Bearman takes aim at the “scum of the earth”
Bearman, meanwhile, is done mincing words. The Haas driver condemned the online abuse hurled at Andrea Kimi Antonelli in the closing weeks of the 2025 season, calling the trolls “the scum of the earth.”

Antonelli found himself in the crosshairs after the Qatar Grand Prix—a flashpoint that ultimately fed into the Lando Norris–Max Verstappen title fight. The young Mercedes driver received death threats. He later apologized to Verstappen after Norris clinched the championship in Abu Dhabi. It shouldn’t need saying, but Bearman—and a number of drivers across the grid—are saying it anyway: criticism is fair game, targeted abuse isn’t. This sport runs on emotion; it doesn’t need bile.

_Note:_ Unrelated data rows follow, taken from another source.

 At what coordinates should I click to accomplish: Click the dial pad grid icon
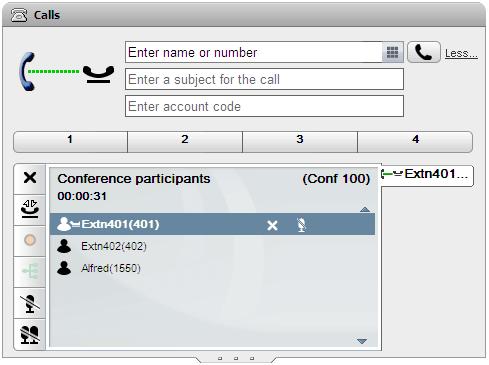point(392,52)
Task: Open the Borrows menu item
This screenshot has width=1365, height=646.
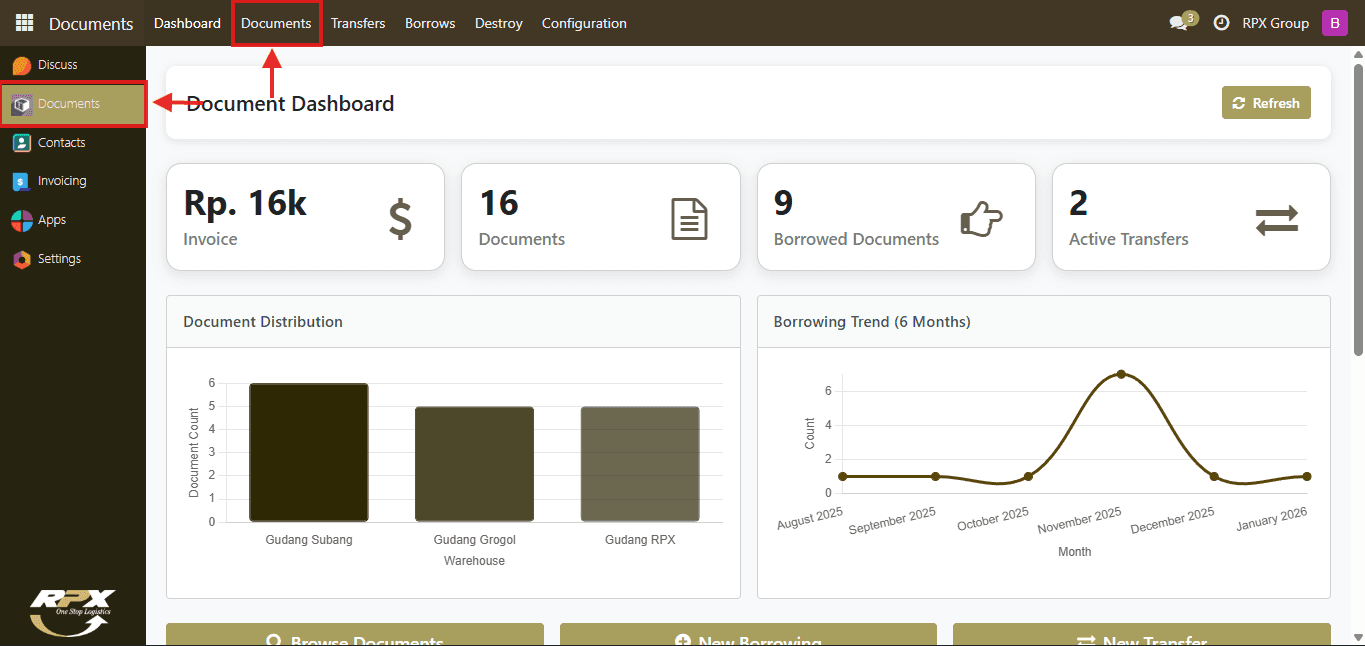Action: click(x=430, y=23)
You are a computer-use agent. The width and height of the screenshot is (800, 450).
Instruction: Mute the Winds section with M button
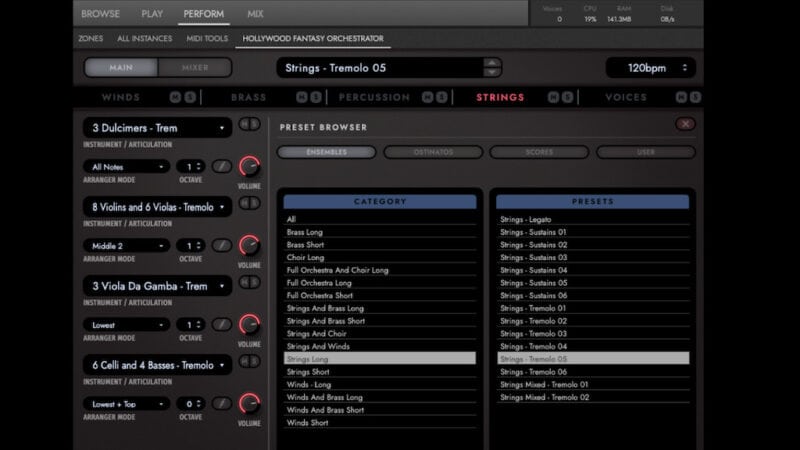pos(175,97)
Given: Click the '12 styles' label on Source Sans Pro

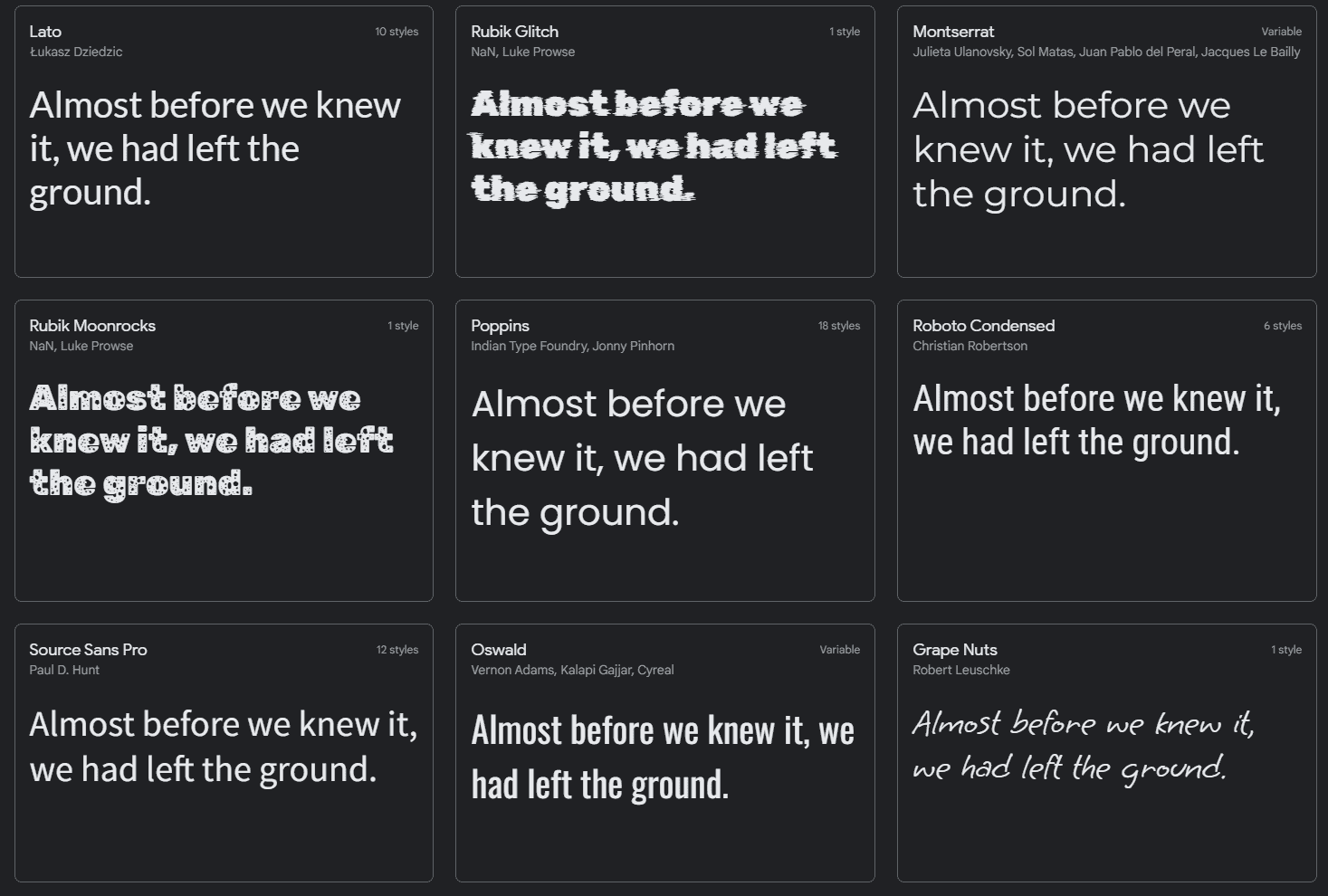Looking at the screenshot, I should [396, 649].
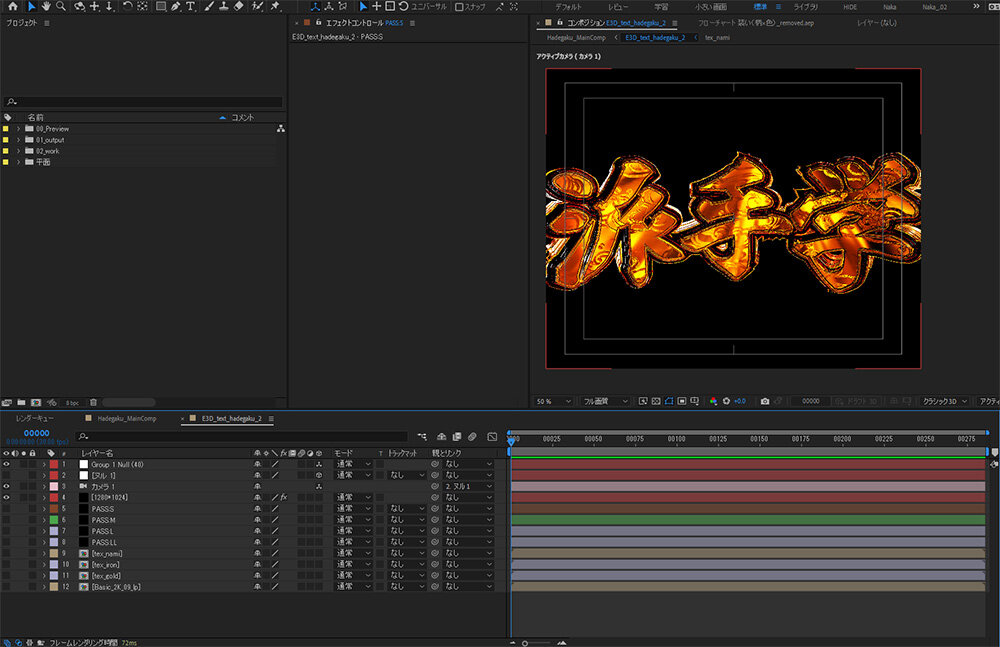Click the 学習 workspace button
The width and height of the screenshot is (1000, 647).
(661, 6)
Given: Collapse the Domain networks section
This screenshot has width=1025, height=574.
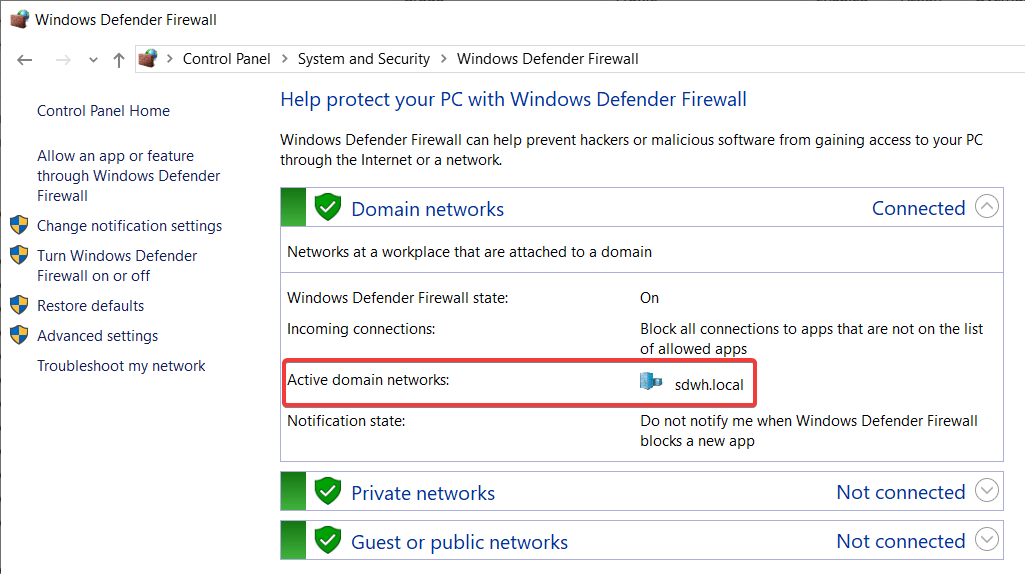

Gasly sees light for Alpine after a long 2025
Pierre Gasly didn’t sugarcoat Alpine’s 2025. He called it “a very long tunnel.” The scoreboard was unforgiving: Alpine finished last in the Constructors’ Championship with 22 points, 48 behind ninth-placed Sauber. In that kind of season, even bright Sundays feel like candlelight.

But the 2026 reset—and a switch from Renault to Mercedes power—has Gasly talking about “light” again. It’s not blind optimism; it’s the reality of a hard reboot when the regulations flip. Alpine’s job now is to pull as much learning as possible from a lean year and make a clean break with a sharper package and a better baseline. The Enstone group has rebounded before. The new rules give them a scoreboard that starts at zero.

A quick rewind on the major players
– Ferrari: Leclerc heads toward 2026 still carrying the banner, the focus on converting pace into points with fewer “what ifs.” His aborted Antarctica trip is a footnote, not a storyline.
– Cadillac: New face, familiar names. If Zhou is indeed the reserve signing, it’s a pragmatic move for a newcomer that’ll need clarity in the simulator and composure on standby.
– Haas: Quietly building. Bearman’s voice off-track matches his growing confidence on it, and Komatsu’s Tsunoda posture shows Haas want options as the 2027 market begins to simmer.
– Alpine: Pain absorbed, reset engaged. The Mercedes PU switch is the headline, but the 2026 car concept has to be the difference-maker.

The offseason always promises reinvention. This one also feels like a hinge. A champion crowned in Abu Dhabi, a rookie weathering the worst of social media, a multiple race-winner recalibrating his winter, and a manufacturer with Detroit muscle teasing its F1 hand. The next lap is already forming up.